— Task to carry out —
For this task, output exactly the lines of the material below starting at the line with "Screen dimensions: 809x350" and ending at the line with "the blue search"; pictures are to be excluded.

— Input data —
· · · · ·

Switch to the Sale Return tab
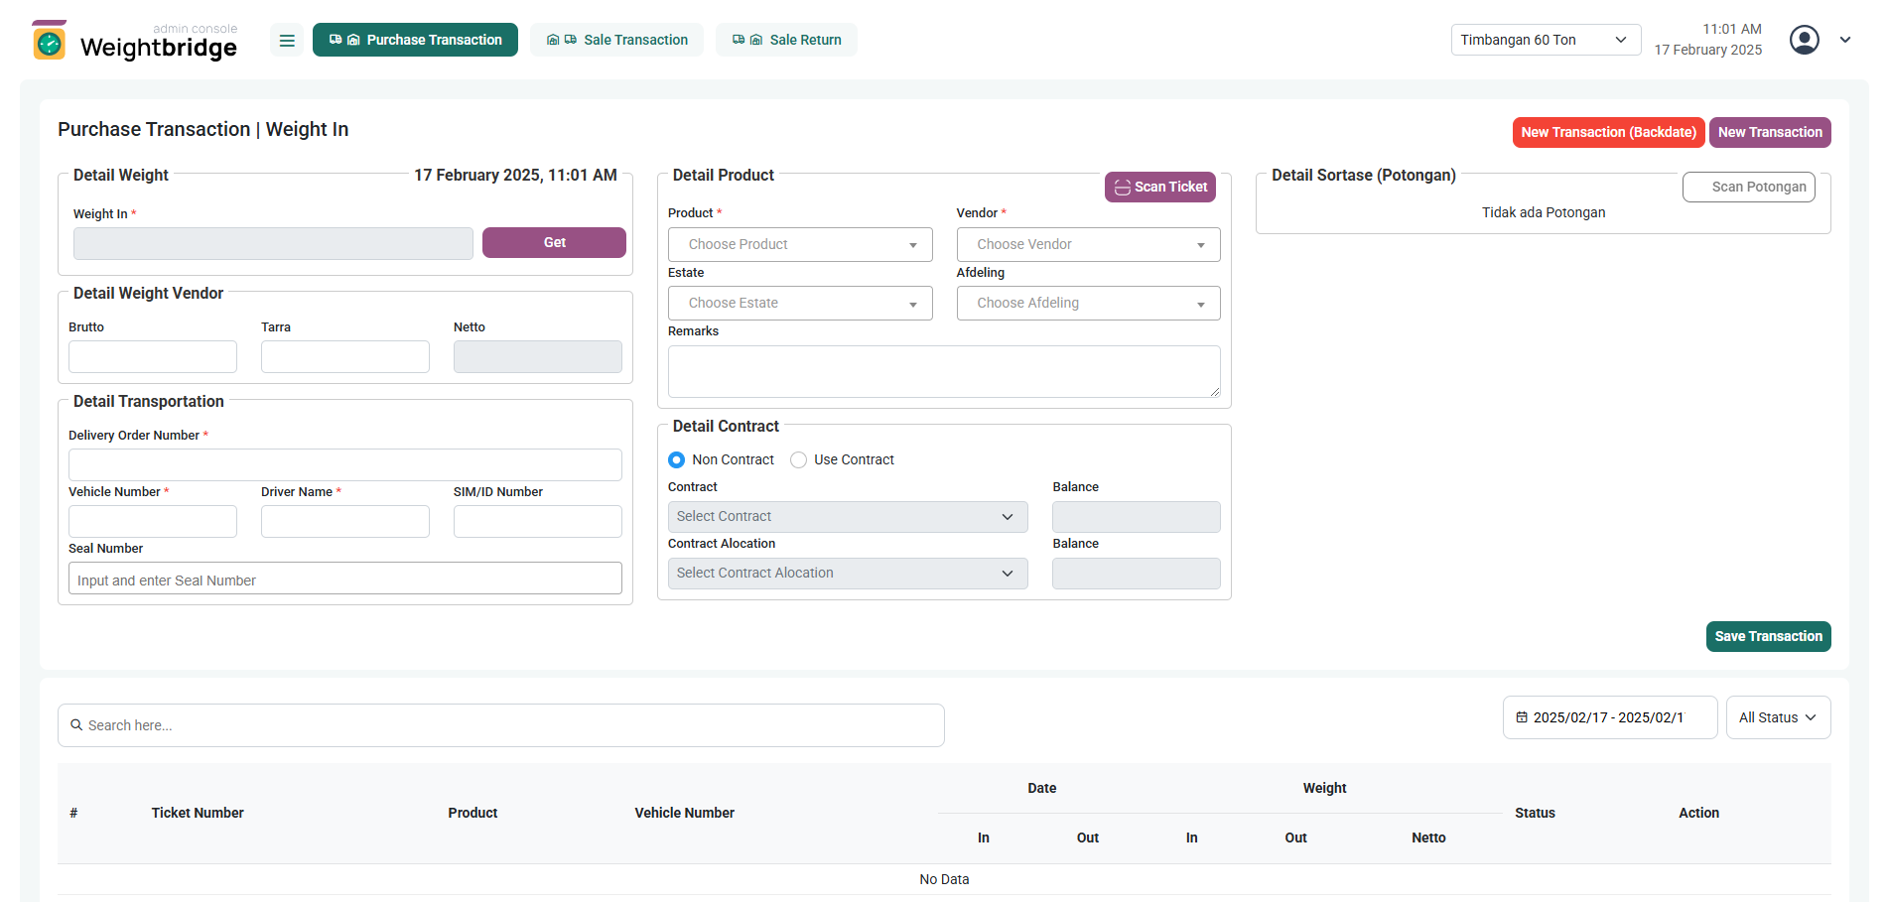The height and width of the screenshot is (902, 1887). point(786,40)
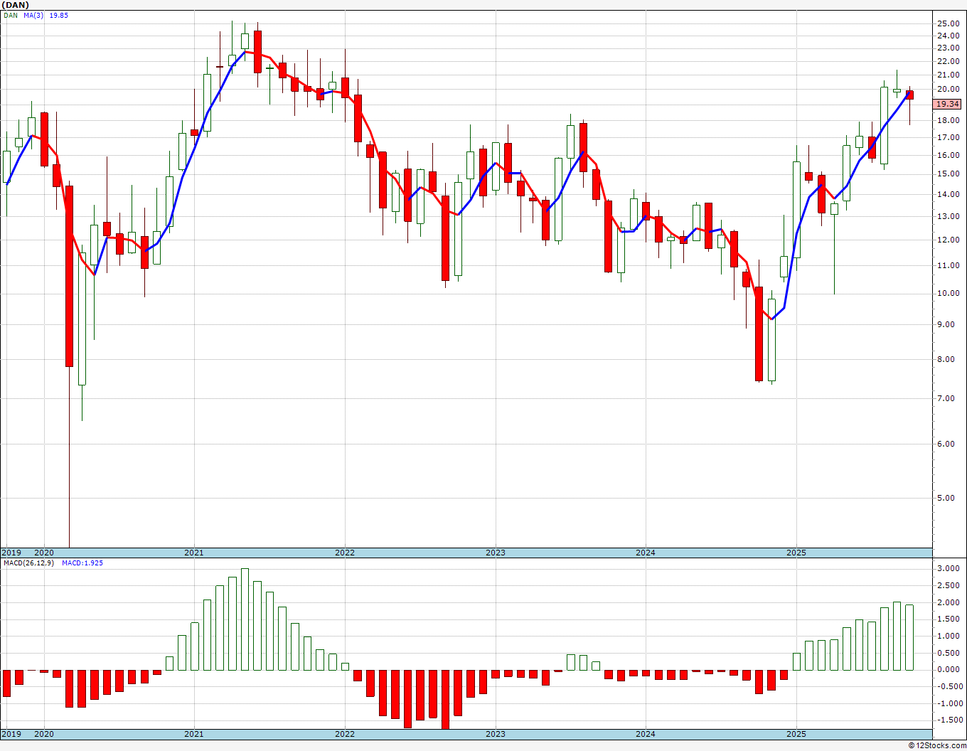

· · · · ·

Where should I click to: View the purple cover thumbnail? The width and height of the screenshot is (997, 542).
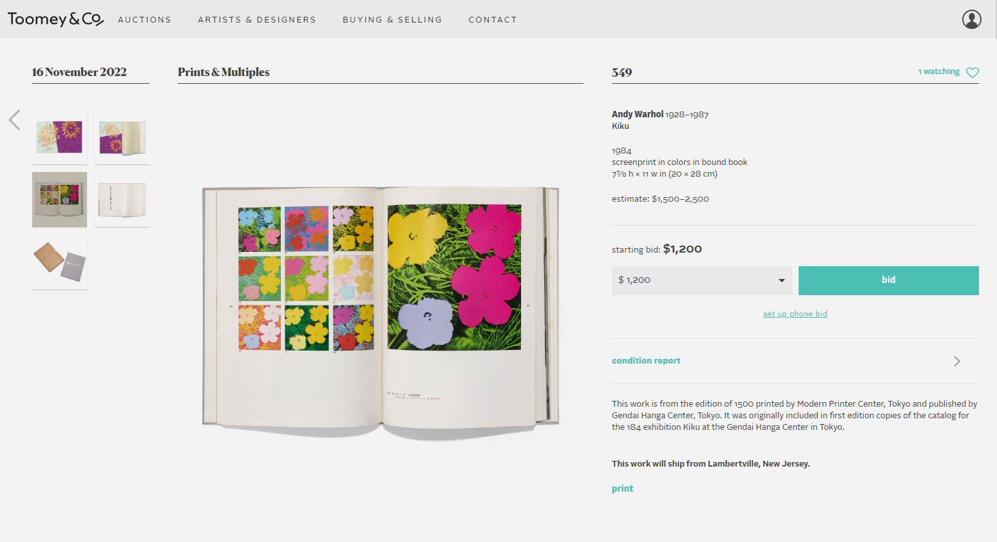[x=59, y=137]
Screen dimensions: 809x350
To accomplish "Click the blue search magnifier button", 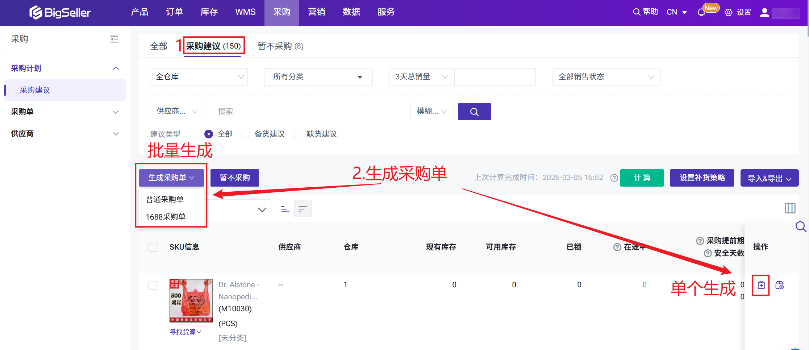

· · · · ·

— Output —
Screen dimensions: 809x350
To accomplish "Click the blue search magnifier button", 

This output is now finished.